La Hermandad de la Oración en el Huerto decidió hace ya varios años eliminar de su cortejo los estandartes que, tras su Cruz de Guía, reproducían las escenas de la Pasión del Señor. Afortunadamente la Cofradía los conserva y los emplea en el Vía Crucis que realiza con su Sagrado Titular en el interior de San Francisco y San Eulogio cada lunes de pasión, así que aún queda la esperanza de que algún día los volvamos a ver por nuestras calles. Asimismo la propia Hermandad decidió sustituir al magnífico ángel confortador tallado por Miguel Arjona por el que actualmente procesiona, debido a la gubia del imaginero Navarro Arteaga. En la actualidad el ángel de Arjona acompaña cada Martes Santo al Señor Orando del Huerto de Palma del Río. Por la parte que nos toca lamento decir que mucho me temo que hemos salido perdiendo con el cambio.
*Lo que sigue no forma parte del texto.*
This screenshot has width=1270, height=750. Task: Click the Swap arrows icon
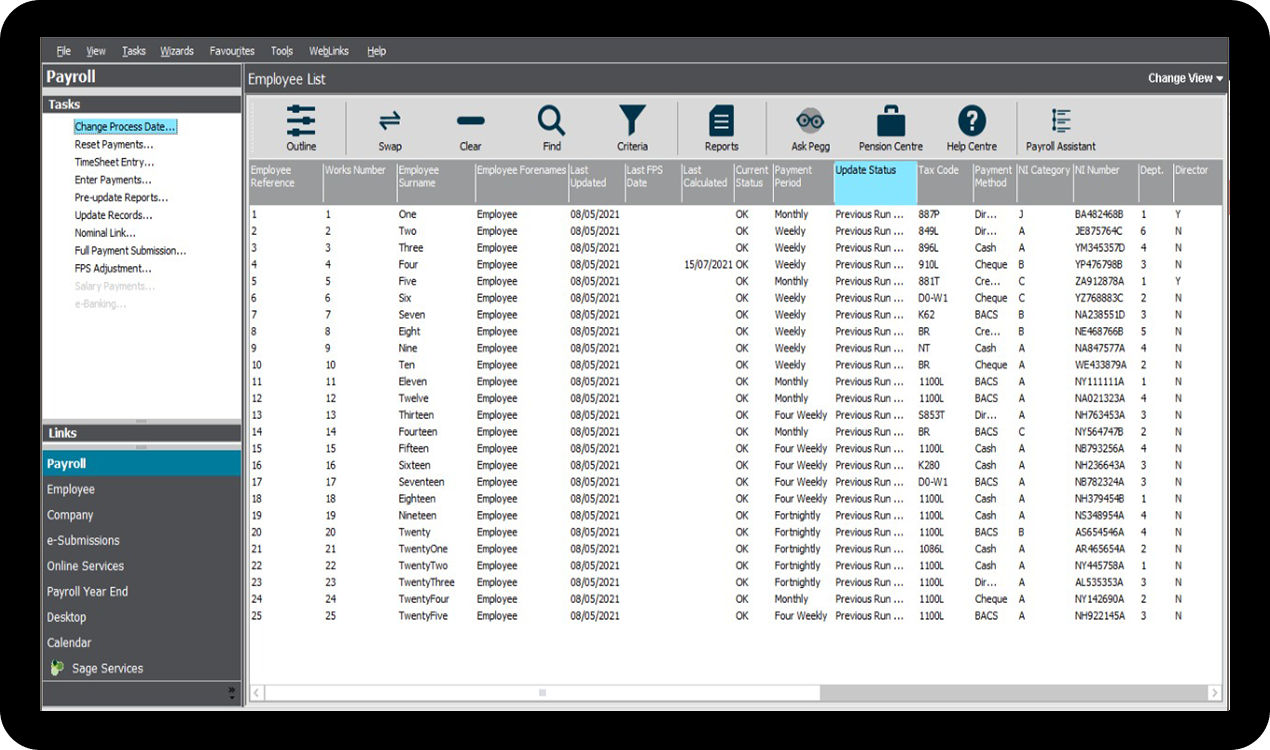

Cada Lunes Santo, al paso de la Virgen de la Merced por Santa Marina, añoro la espera del cortejo en la Puerta del Colodro, cuando se fraguó en los años 90 el intento de construir una Madrugá para Córdoba. Pero las circunstancias mandaron y a su Cofradía creo que solamente cabe darle las gracias por el enorme esfuerzo realizado y que, tristemente para todos, no fructificó. Lo que un servidor sí demandaría a esta Hermandad es la recuperación del manto azul pavo real en sustitución del blanco que en los últimos años luce Nuestra Señora. Entiendo que es bastante evidente que la combinación palio azul (bordado en oro) – manto azul es, a todas luces, más acertada que azul – blanco. Ahí queda la sugerencia.
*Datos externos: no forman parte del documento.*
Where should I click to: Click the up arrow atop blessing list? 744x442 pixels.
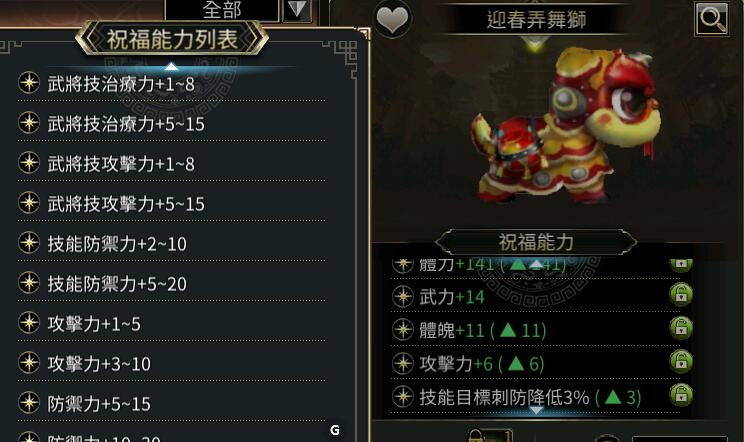click(171, 66)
En el Martes Santo siempre suspiro nostalgia al recordar a la boyante Hermandad de la Sangre hacer su dificilísima salida del Monasterio del Císter en la calle Carbonell y Morand. Nunca olvidaré el paso de la Cofradía en 1989 en el entorno de Capuchinos, en su primera salida a las calles de Córdoba con el paso de Ntra. Sra. Reina de los Ángeles a las órdenes de Fernando Morillo Velarde cuya cuadrilla hizo todas sus levantás a pulso en esa Estación de Penitencia. Y, por supuesto, añoro también el propio entorno de Capuchinos y el Bailio en Martes Santo, cuando tras el paso de la Hermandad del Císter la masa humana congregada seguía creciendo y creciendo, esperando el transitar del Buen Suceso y del Prendimiento (romano a caballo incluido, claro). Es lo que tiene ir a la Catedral -de la cual me reconozco defensor, aunque no a cualquier precio-: el progresivo abandono de calles maravillosas para ver Cofradías que, por desgracia, resultan inevitables “daños colaterales”.
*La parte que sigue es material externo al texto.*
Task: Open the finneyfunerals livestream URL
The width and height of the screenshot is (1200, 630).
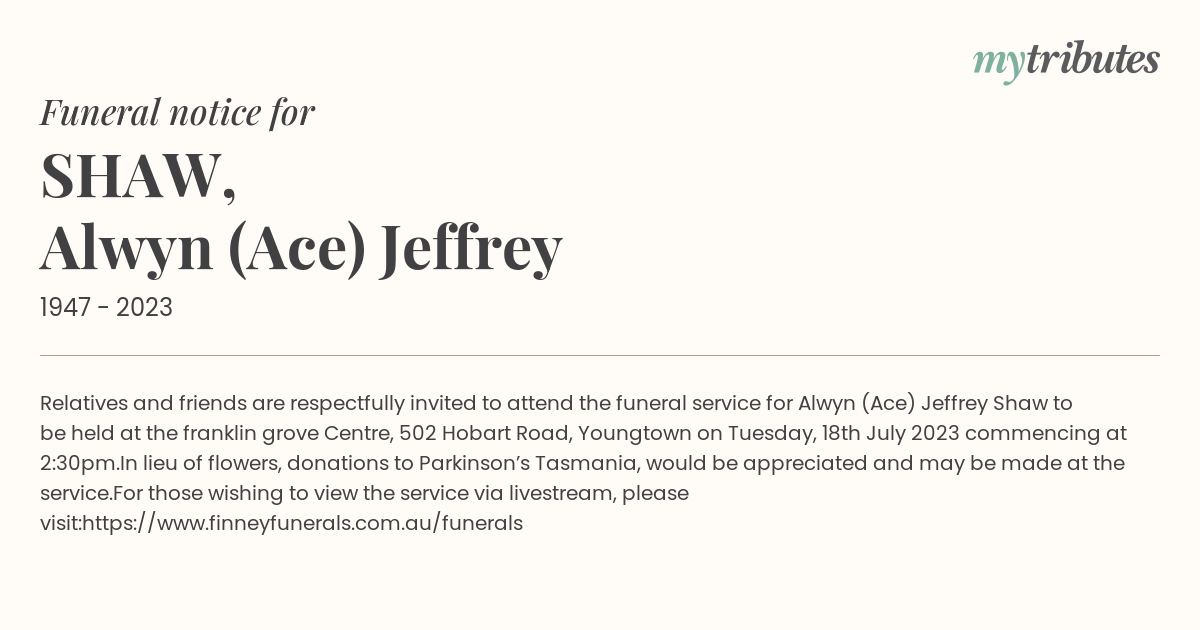Action: coord(303,523)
Las tardes de Jueves Santo me llevan a épocas pretéritas en las que familias enteras, con todos sus componentes vestidos impecablemente, cumplían con la tradición de acudir a los Sagrados Oficios y visitar los magníficos Monumentos que cada Iglesia o Convento instalaban e instalan primorosamente. Guardo como oro en paño en mi memoria aquel año en que el Señor de la Caridad atravesó la Judería para hacer Estación de Penitencia en la Catedral. Sueño con recuperar a la Cofradía del Nazareno para la Madrugá. Y en ésta echo en falta los tradicionales hachones de cera roja que daban luz al Santísimo Cristo de la Buena Muerte.

Me falta el silencio del público al paso de las Cofradías de negro. Echo de menos, en general, el recogimiento de la multitud en los días en que rememoramos cómo Cristo ha dado su vida por nosotros.

Soy consciente de que casi nada de lo enumerado tiene posible marcha atrás, aunque me queda el consuelo de saber que todo ello siempre quedará vivo en mi recuerdo.